Flow cytometry#

You’ll learn how to manage a growing number of flow cytometry data batches as a single queryable dataset.

Specifically, you will

read a single .fcs file as an AnnData and seed a versioned dataset with it (, current page)
append a new data batch (a new .fcs file) to create a new version of the dataset ()
query individual files and cell markers ()
analyze the dataset and store results as plots ()

Setup#

!lamin init --storage ./test-facs --schema bionty

import lamindb as ln
import lnschema_bionty as lb
import readfcs

lb.settings.species = "human"

💡 loaded instance: testuser1/test-facs (lamindb 0.55.2)

ln.track()

💡 notebook imports: lamindb==0.55.2 lnschema_bionty==0.31.2 pytometry==0.1.4 readfcs==1.1.7 scanpy==1.9.5

💡 Transform(id='OWuTtS4SAponz8', name='Flow cytometry', short_name='facs', version='0', type=notebook, updated_at=2023-10-10 15:45:17, created_by_id='DzTjkKse')

💡 Run(id='R7aH6AfJFQF8f46JiC2H', run_at=2023-10-10 15:45:17, transform_id='OWuTtS4SAponz8', created_by_id='DzTjkKse')

Ingest a first file#

Access #

We start with a flow cytometry file from Alpert et al., Nat. Med. (2019).
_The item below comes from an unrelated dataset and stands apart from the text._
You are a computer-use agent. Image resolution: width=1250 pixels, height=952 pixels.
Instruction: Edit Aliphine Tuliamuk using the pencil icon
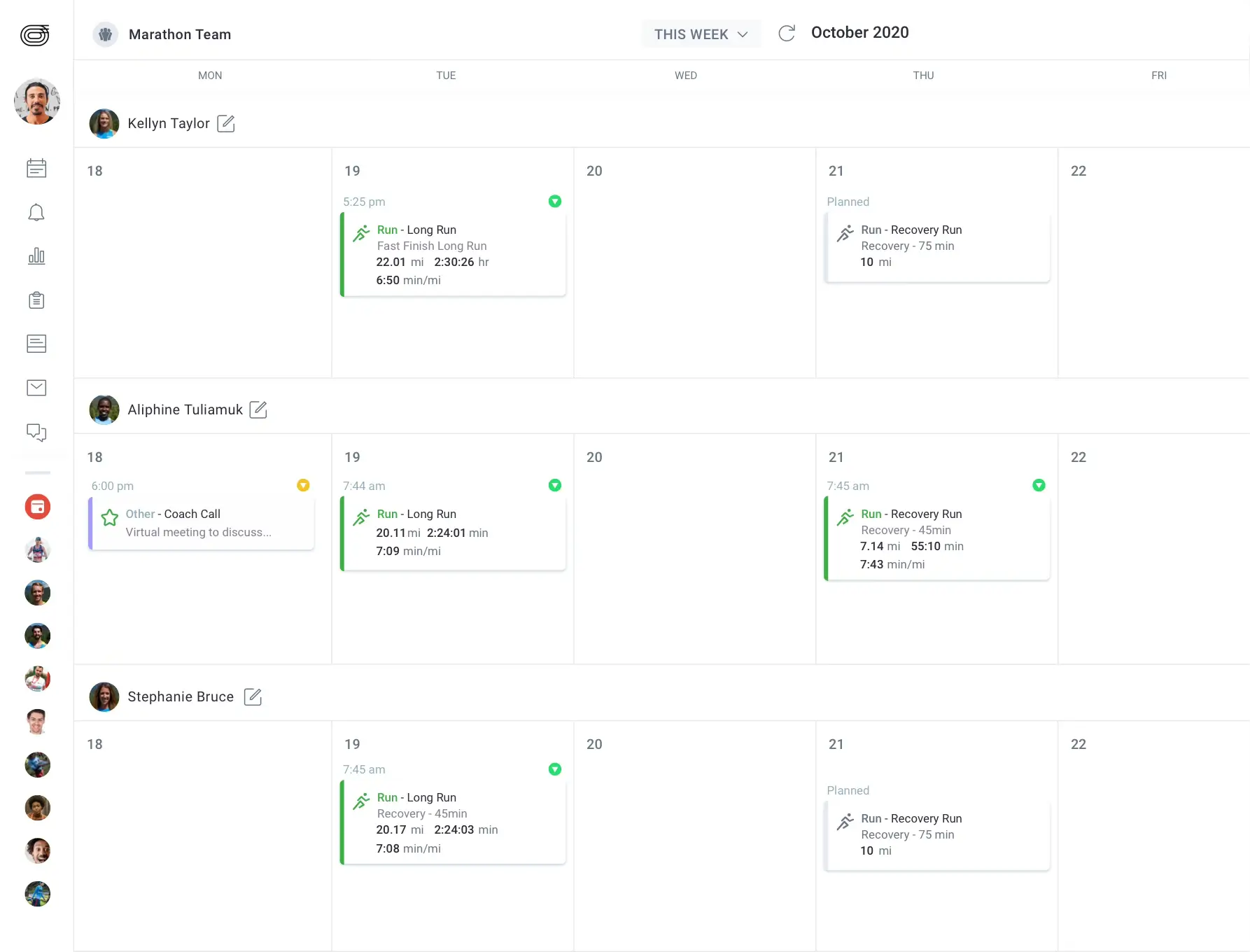point(258,410)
Calling the following function downloads the file and pre-populates a few relevant registries:

ln.dev.datasets.file_fcs_alpert19(populate_registries=True)

PosixPath('Alpert19.fcs')

We use readfcs to read the raw fcs file into memory and create an AnnData object:

adata = readfcs.read("Alpert19.fcs")
adata

AnnData object with n_obs × n_vars = 166537 × 40
    var: 'n', 'channel', 'marker', '$PnB', '$PnE', '$PnR'
    uns: 'meta'

It has the following features:

adata.var.head(10)

	n	channel	marker	$PnB	$PnR
Time	1	Time		32	2097152
Cell_length	2	Cell_length		32	128
CD57	3	(In113)Dd	CD57	32	8192
Dead	4	(In115)Dd	Dead	32	4096
(Ba138)Dd	5	(Ba138)Dd		32	4096
Bead	6	(Ce140)Dd	Bead	32	16384
CD19	7	(Nd142)Dd	CD19	32	4096
CD4	8	(Nd143)Dd	CD4	32	4096
CD8	9	(Nd144)Dd	CD8	32	4096
IgD	10	(Nd146)Dd	IgD	32	8192

Transform: normalize #

In this use case, we’d like to ingest & store curated data, and hence, we split signal and normalize using the pytometry package.

import pytometry as pm

First, we’ll split the signal from heigh and area metadata:

pm.pp.split_signal(adata, var_key="channel", data_type="cytof")

'area' is not in adata.var['signal_type']. Return all.

adata

AnnData object with n_obs × n_vars = 166537 × 40
    var: 'n', 'channel', 'marker', '$PnB', '$PnE', '$PnR', 'signal_type'
    uns: 'meta'

Normalize the dataset:

pm.tl.normalize_arcsinh(adata, cofactor=150)

Note

If the dataset was a flow dataset, you’ll also have to compensate the data, if possible. The metadata should contain a compensation matrix, which could then be run by the pytometry compensation function. In the case here, its a cyTOF dataset, which doesn’t (really) require compensation.

Validate: cell markers #

First, we validate features in .var using CellMarker:

validated = lb.CellMarker.validate(adata.var.index)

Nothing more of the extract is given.